L’artista giunge sull’isola di Tahiti con l’intenzione di conoscere gli indigeni polinesiani e la loro cultura, instaurare con loro un rapporto sincero e conoscere la storia dei loro dèi tribali.

Gauguin costruisce una capanna a Papeete dove vive con la sua amante: l’imprevedibile e capricciosa Teura. Con lei scopre l’isola e le sue divinità, catturando l’anima del luogo. Il pittore ritrae la sua amata in uno dei suoi dipinti più famosi – Lo spirito dei morti veglia –, dove Teura giace a letto nuda, osservata sullo sfondo opaco da Tupapau, lo spirito dei morti.

A Tahiti Gauguin amplia la sua opera, la rinnova completamente. Il suo desiderio diventa allora quello di mostrare il suo grande talento a tutta Parigi.

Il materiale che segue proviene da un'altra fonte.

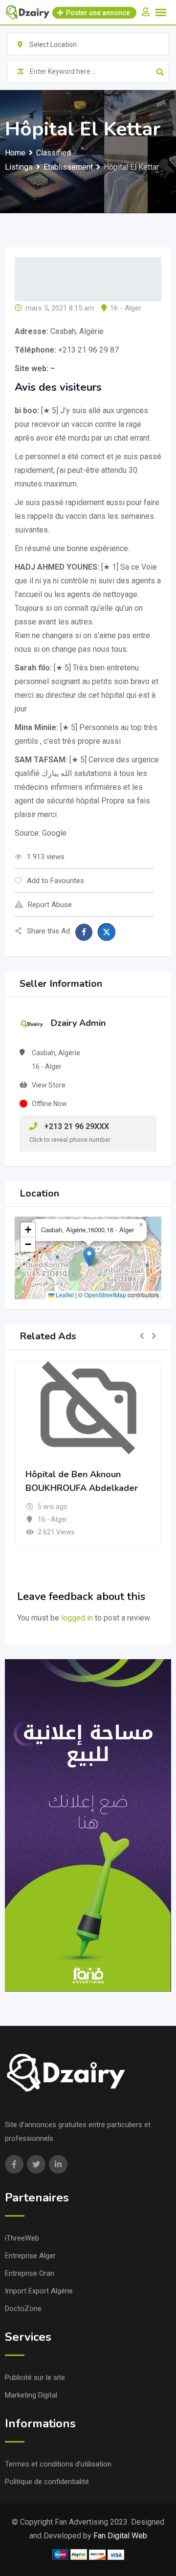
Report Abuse (50, 904)
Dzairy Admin (78, 1023)
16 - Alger (125, 308)
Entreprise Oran (29, 2273)
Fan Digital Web (120, 2535)
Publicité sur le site (35, 2377)
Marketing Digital (31, 2395)
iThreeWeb (22, 2238)
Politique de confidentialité (47, 2481)
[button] (89, 1257)
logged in (77, 1617)
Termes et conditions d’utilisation (58, 2464)
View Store (49, 1085)
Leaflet (64, 1294)
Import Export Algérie (39, 2291)
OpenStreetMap (105, 1294)
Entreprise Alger (30, 2255)
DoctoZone (23, 2308)
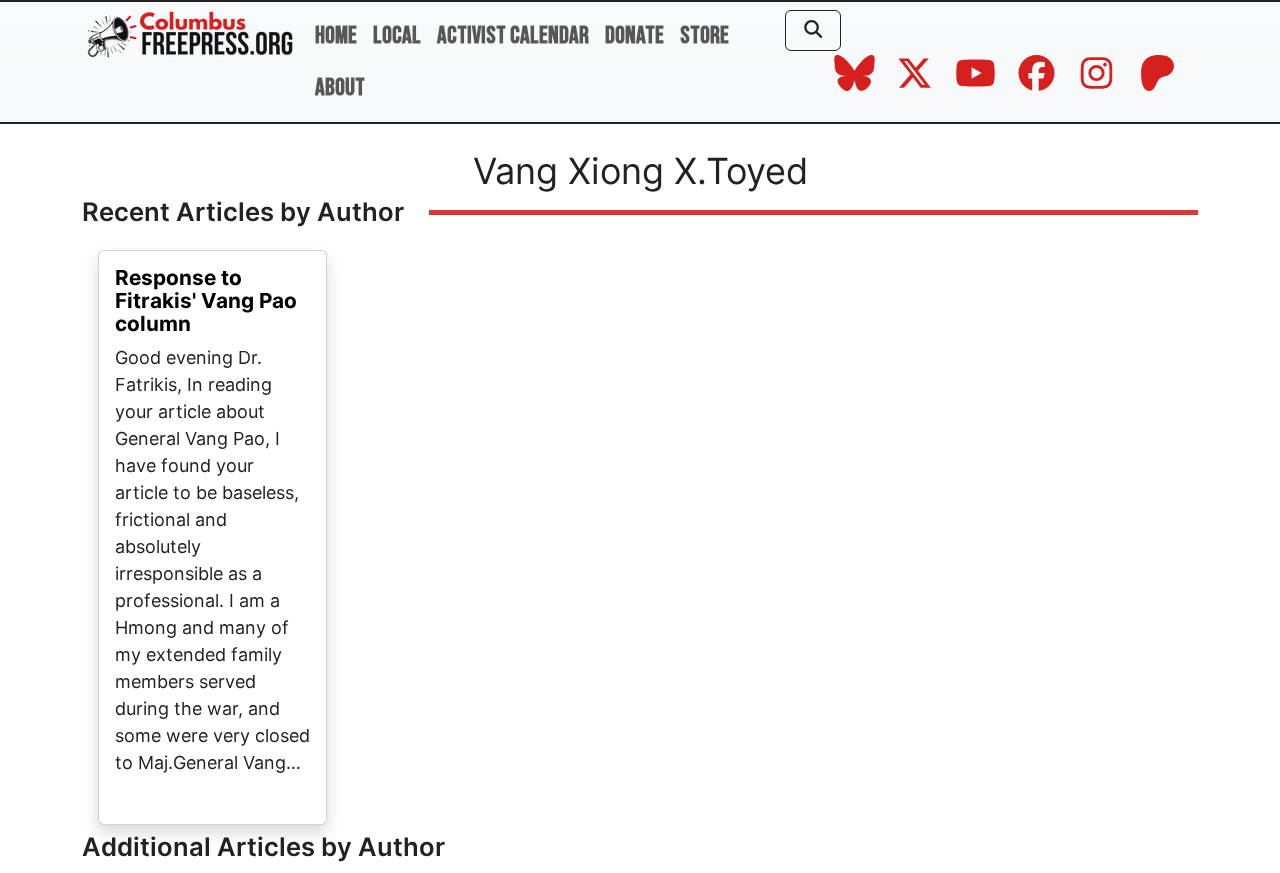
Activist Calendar (513, 35)
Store (704, 35)
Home (336, 35)
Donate (634, 35)
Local (397, 35)
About (340, 87)
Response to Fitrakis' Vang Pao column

Il ritorno dell’artista in patria però non è segnato dal successo sperato, i salotti parigini non comprendono il suo stile, così nel 1895 torna a Tahiti per l’ultima volta.

La cover del fumetto sulla vita di Gauguin

Paul Gauguin è entrato nella storia dell’arte mondiale grazie alle sue opere inimitabili, con cui ha rivendicato il diritto di osare, di cambiare. La sua fuga nell’arte primitiva ha aperto le porte dell’arte moderna e si è conquistata l’applauso di artisti che ne hanno accolto l’influenza.

Nel suo fumetto, Fabrizio Dori utilizza lo stile di Gauguin per raccontare le sfumature della sua altra vita ai tropici. Le pagine dedicate ai giorni tahitiani sono piene di tavole dai colori accesi, che si contrappongono ai colori cupi del dolente viaggio verso la morte.

Gauguin. L'altro mondo (144 pagine, cartonato ) è disponibile sullo shop online di Tunué e in libreria al prezzo di 19,90 euro.

Voto7/10

La vita e l'arte di Paul Gauguin in una graphic novel piena di colori e simbolismi. Dalla fuga del mondo borghese parigino alla scoperta della selvaggia natura polinesiana, tra inferno e paradiso.